Records excerpted from a collection:
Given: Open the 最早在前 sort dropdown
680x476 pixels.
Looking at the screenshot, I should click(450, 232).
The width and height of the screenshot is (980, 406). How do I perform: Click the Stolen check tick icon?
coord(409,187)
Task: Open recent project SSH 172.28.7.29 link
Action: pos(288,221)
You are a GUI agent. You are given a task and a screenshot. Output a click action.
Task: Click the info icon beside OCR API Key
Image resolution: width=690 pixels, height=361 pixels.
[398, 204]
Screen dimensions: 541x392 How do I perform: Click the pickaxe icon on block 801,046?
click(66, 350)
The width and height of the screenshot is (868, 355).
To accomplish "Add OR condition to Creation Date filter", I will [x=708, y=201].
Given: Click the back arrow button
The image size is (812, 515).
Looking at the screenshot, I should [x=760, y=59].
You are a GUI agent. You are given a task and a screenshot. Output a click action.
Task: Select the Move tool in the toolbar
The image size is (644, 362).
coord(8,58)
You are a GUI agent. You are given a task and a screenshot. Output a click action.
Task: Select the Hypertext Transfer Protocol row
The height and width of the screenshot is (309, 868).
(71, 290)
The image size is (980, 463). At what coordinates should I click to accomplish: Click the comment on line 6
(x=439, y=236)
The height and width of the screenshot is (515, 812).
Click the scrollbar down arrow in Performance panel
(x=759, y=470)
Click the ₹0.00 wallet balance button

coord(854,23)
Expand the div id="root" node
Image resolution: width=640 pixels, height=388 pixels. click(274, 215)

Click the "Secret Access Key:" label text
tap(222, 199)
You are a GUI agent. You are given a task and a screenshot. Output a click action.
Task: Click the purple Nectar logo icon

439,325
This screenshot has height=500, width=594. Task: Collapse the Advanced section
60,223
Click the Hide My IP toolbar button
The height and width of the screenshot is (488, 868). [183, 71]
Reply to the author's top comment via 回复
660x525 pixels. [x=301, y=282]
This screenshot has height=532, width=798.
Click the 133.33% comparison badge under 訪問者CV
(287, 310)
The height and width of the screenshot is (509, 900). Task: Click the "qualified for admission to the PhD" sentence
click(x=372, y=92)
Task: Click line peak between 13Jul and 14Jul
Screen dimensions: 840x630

_DIRECTIONS FOR THIS TASK_: Write out exactly the lines that fall from the line with "Image resolution: width=690" to the line with "Given: Click the back arrow button" in the records above, keeping both ends.

_EXPECTED OUTPUT_:
Image resolution: width=690 pixels, height=361 pixels.
[398, 204]
Screen dimensions: 541x392 How do I perform: Click the pickaxe icon on block 801,046?
click(66, 350)
The width and height of the screenshot is (868, 355).
To accomplish "Add OR condition to Creation Date filter", I will [x=708, y=201].
Given: Click the back arrow button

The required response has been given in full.